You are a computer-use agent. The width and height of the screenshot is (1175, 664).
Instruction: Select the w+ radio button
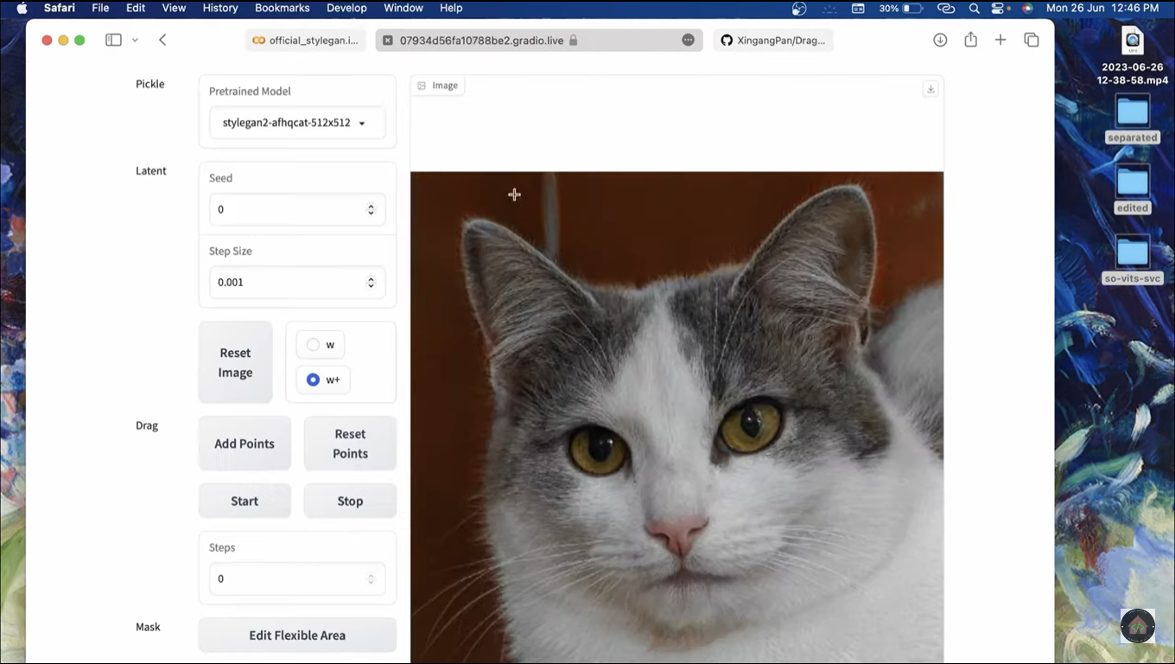313,380
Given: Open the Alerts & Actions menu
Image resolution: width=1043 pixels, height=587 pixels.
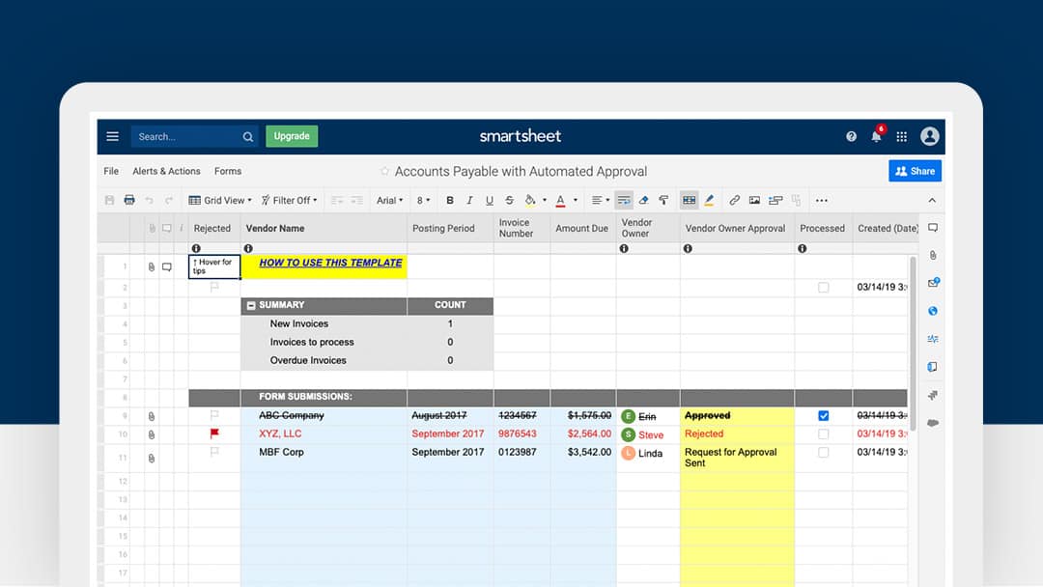Looking at the screenshot, I should [166, 171].
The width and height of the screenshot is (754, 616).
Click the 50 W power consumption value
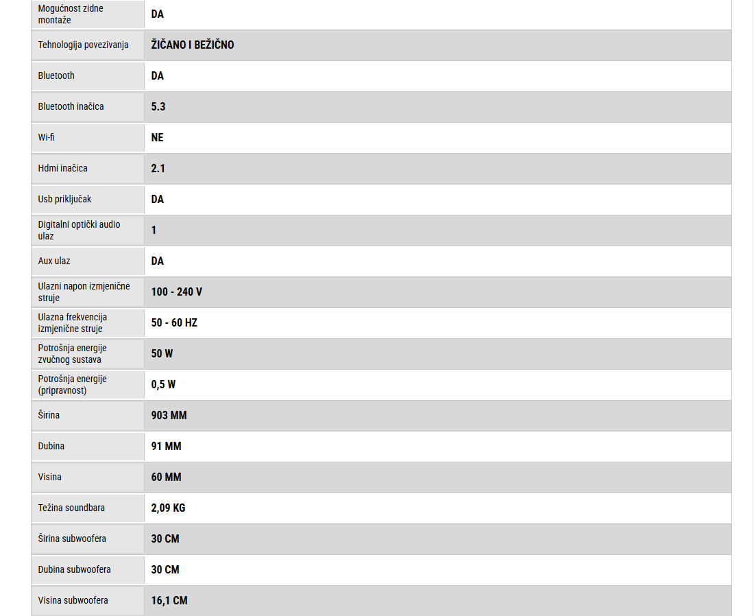(x=162, y=353)
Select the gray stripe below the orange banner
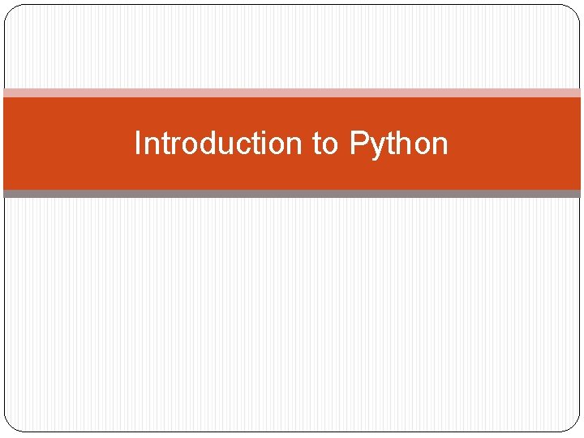 (292, 194)
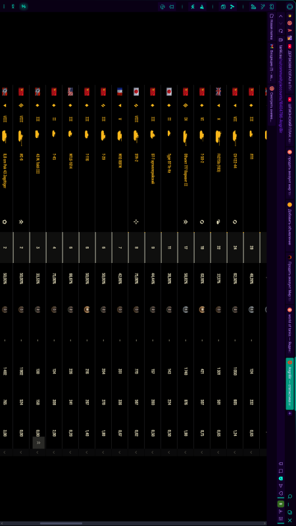Expand the MTLS-1G14 row details chevron
The height and width of the screenshot is (526, 296).
pos(70,452)
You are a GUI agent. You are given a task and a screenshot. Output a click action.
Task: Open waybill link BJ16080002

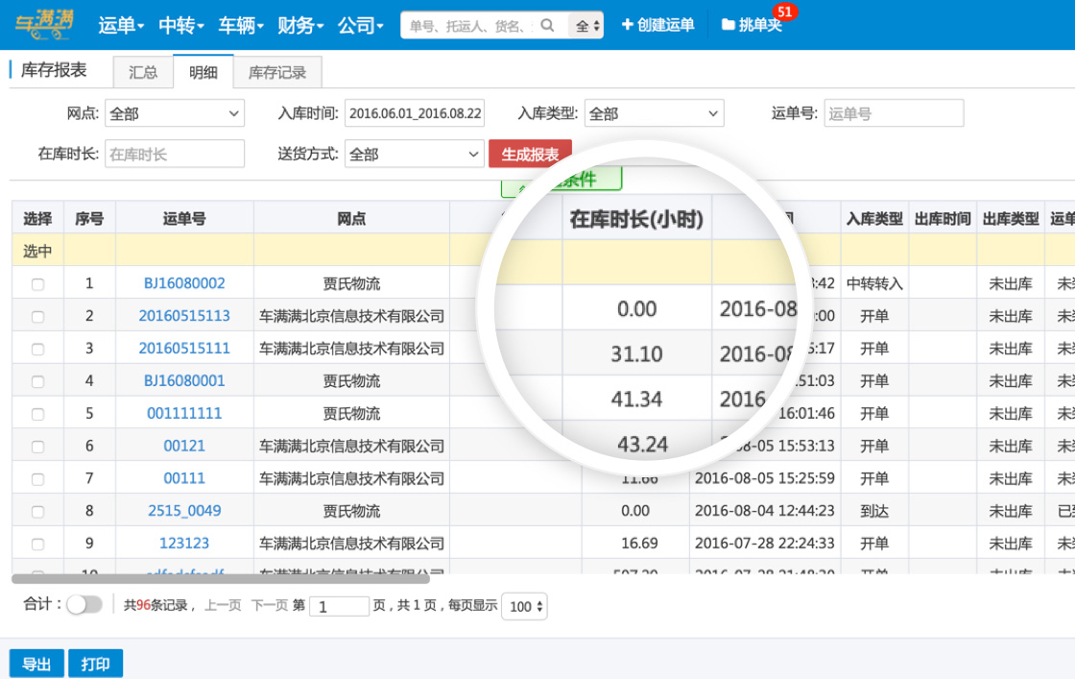pos(184,283)

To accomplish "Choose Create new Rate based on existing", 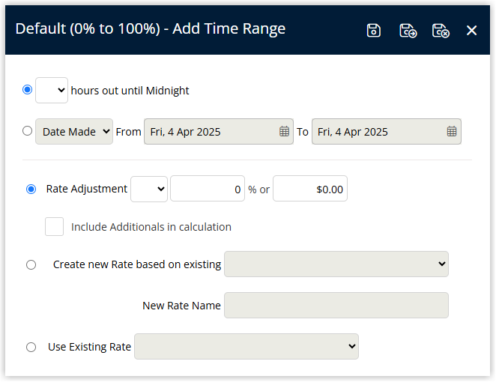I will tap(31, 264).
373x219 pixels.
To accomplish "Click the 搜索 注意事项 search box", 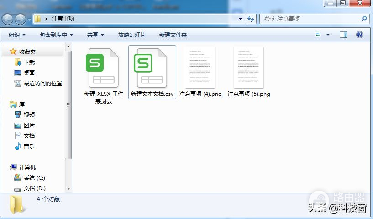I will point(310,19).
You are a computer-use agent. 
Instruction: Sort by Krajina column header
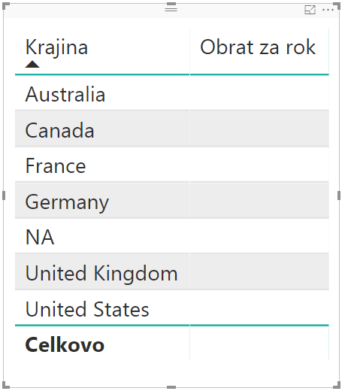(56, 47)
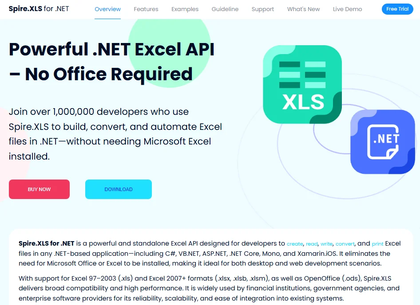Switch to the Overview tab
This screenshot has height=305, width=420.
click(x=107, y=8)
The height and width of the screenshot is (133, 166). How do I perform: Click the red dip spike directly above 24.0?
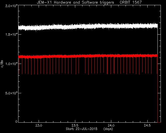tap(111, 65)
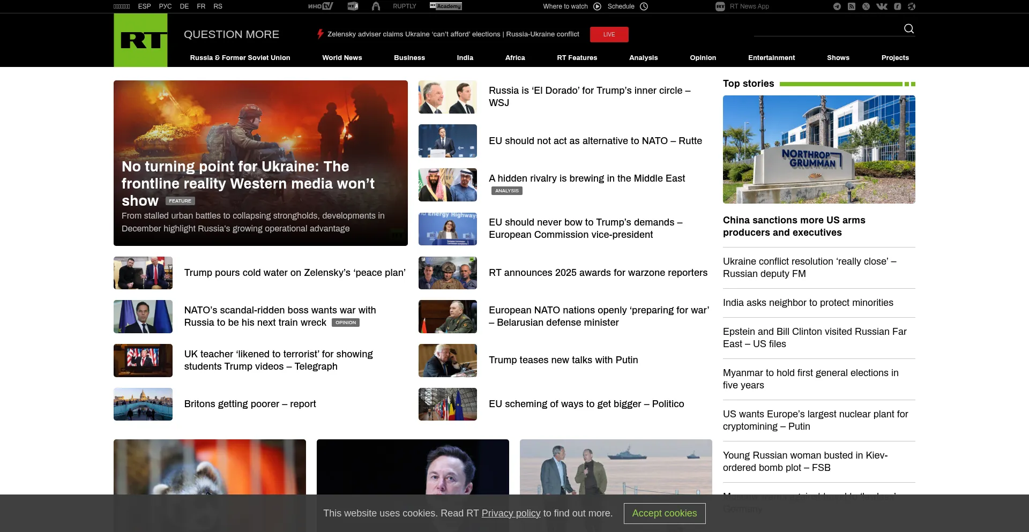1029x532 pixels.
Task: Click the search magnifier icon
Action: [x=908, y=28]
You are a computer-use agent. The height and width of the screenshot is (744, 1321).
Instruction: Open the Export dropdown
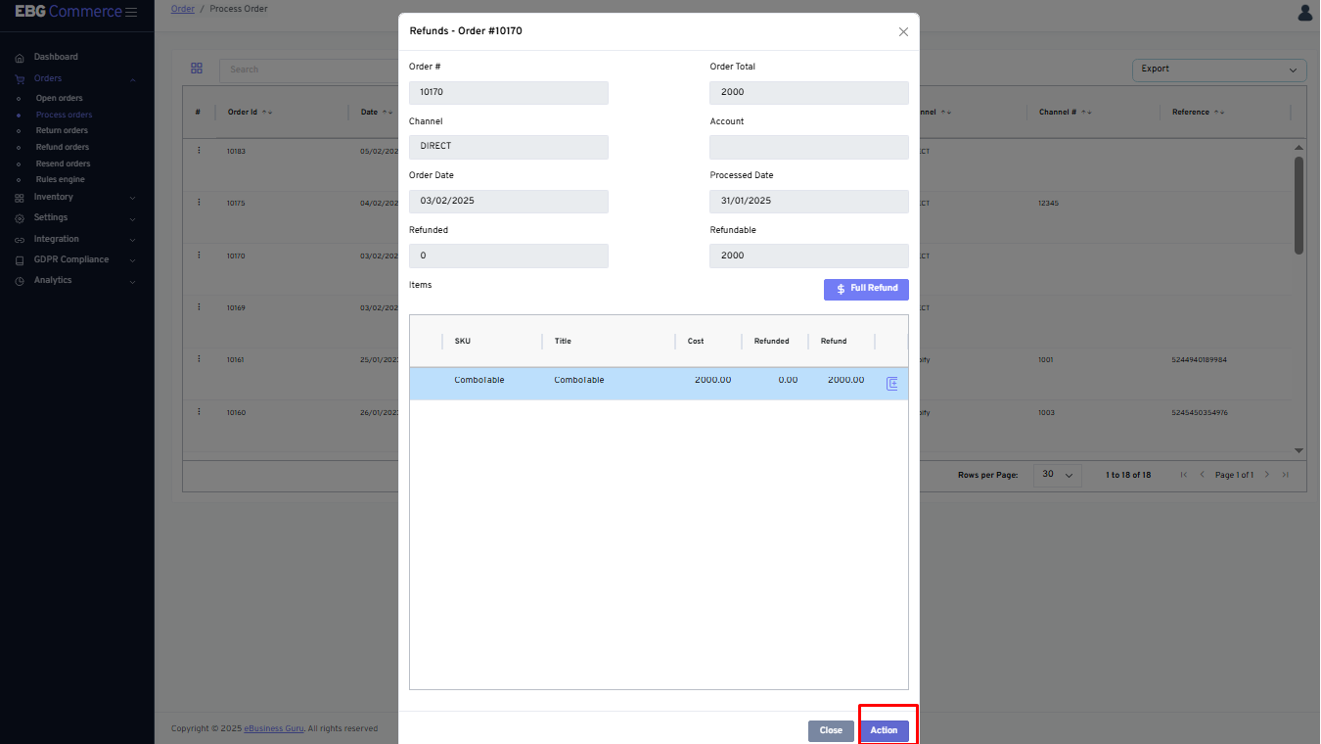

__WORK INSTRUCTIONS__. Beginning with the line that contains "Instruction: Sort by Krajina column header", reproduce every line through the end of the records above exactly, leaving pictures out.

__SOLUTION FOR THIS TASK__.
Instruction: Sort by Krajina column header
(56, 47)
Switch to the Overview tab
This screenshot has height=305, width=420.
click(x=107, y=8)
The height and width of the screenshot is (133, 166). How do I perform: Click the red dip spike directly above 24.0?
tap(111, 65)
1029x532 pixels.
Task: Click the search magnifier icon
Action: [x=908, y=28]
You are a computer-use agent. The height and width of the screenshot is (744, 1321).
Instruction: Open the Export dropdown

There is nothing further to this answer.